ACTIVITY
Only the lines below from the one containing "1600x900 pixels. At" through the last line should be set down, exactly as written and with no pictures.

--- DATASET ENTRIES Enclosed Below ---

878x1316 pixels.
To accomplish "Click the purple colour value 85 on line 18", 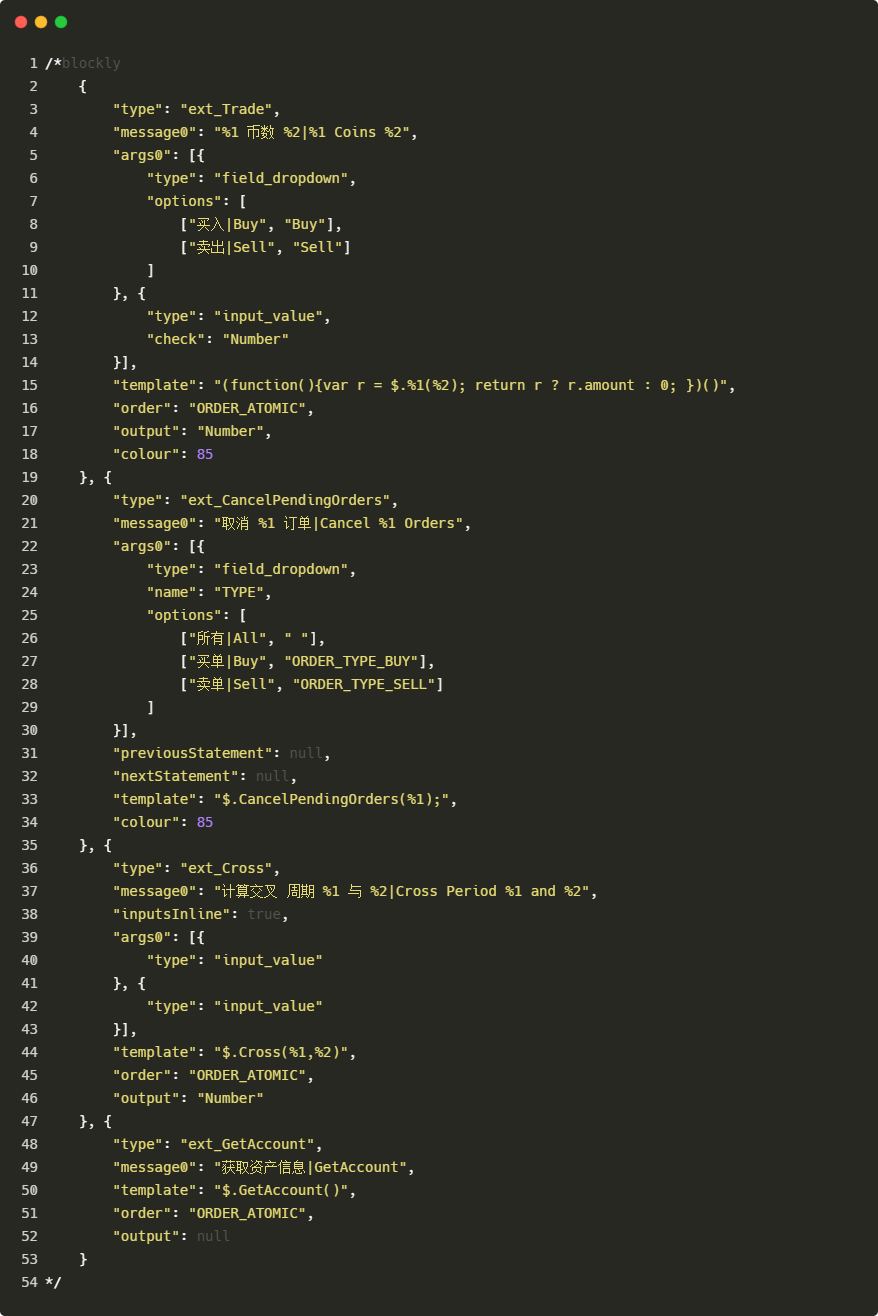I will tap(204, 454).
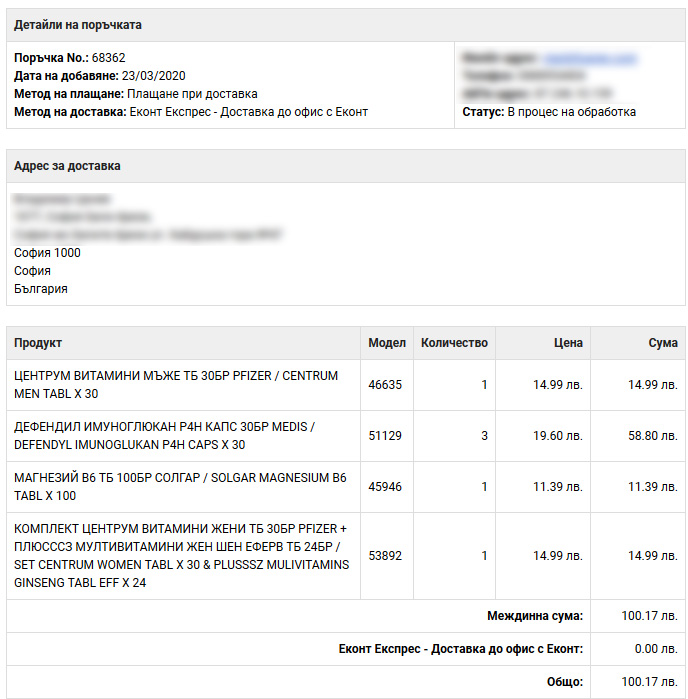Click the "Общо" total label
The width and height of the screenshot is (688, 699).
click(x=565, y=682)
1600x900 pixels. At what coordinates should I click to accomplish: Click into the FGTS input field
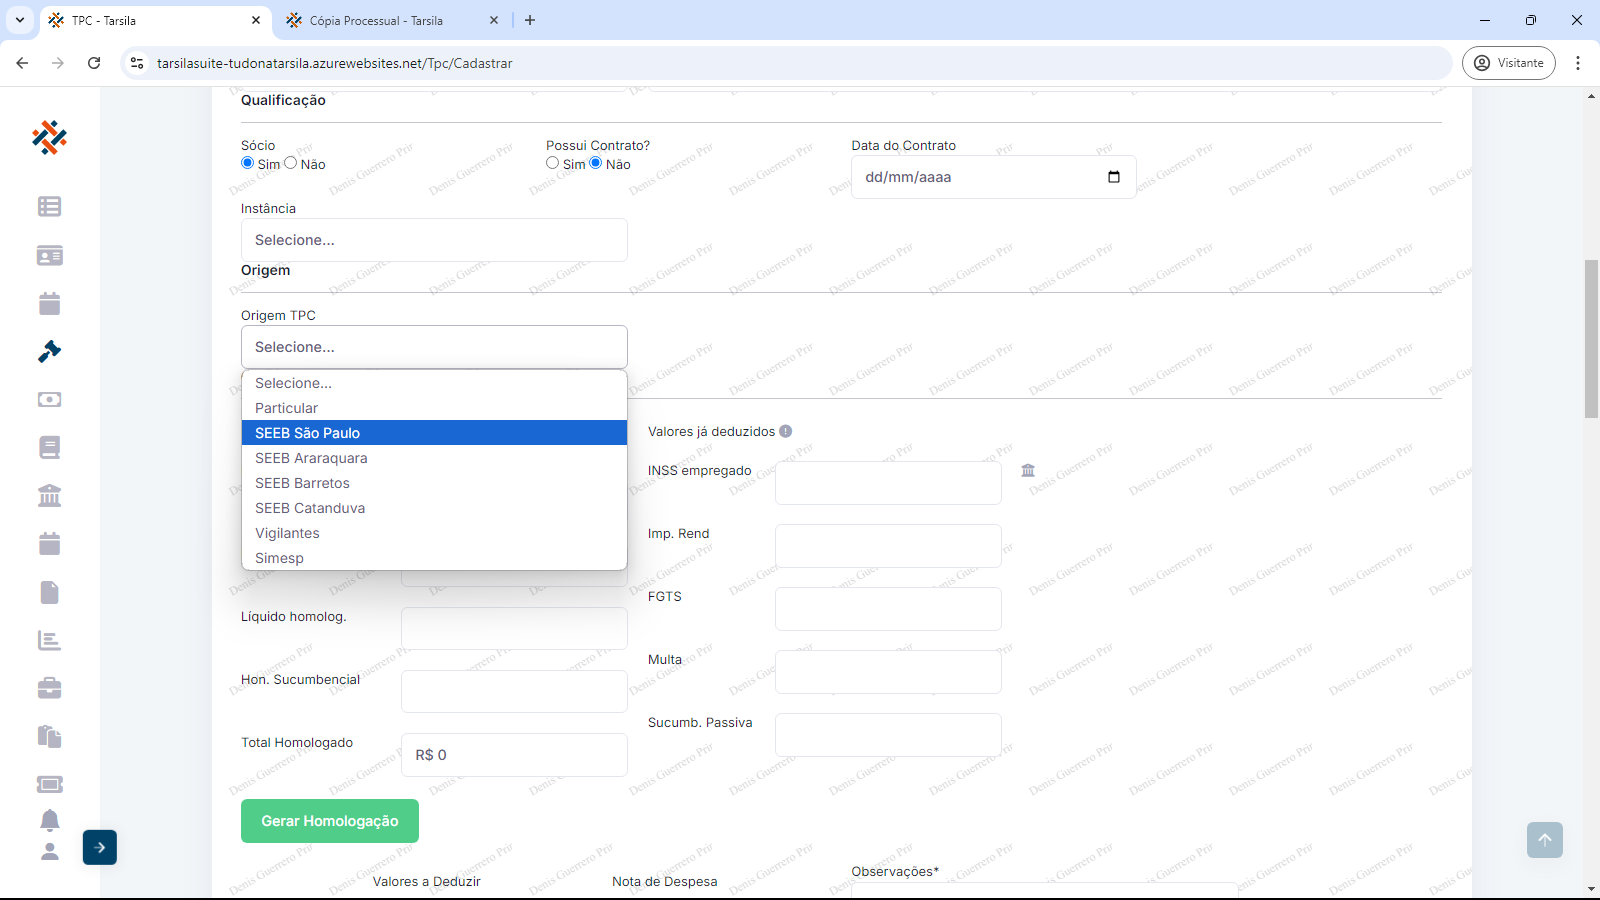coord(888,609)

--- End of Enclosed DATASET ENTRIES ---

OUTPUT BELOW
1600x900 pixels. At what coordinates should I click to accomplish: Click into the FGTS input field
coord(888,609)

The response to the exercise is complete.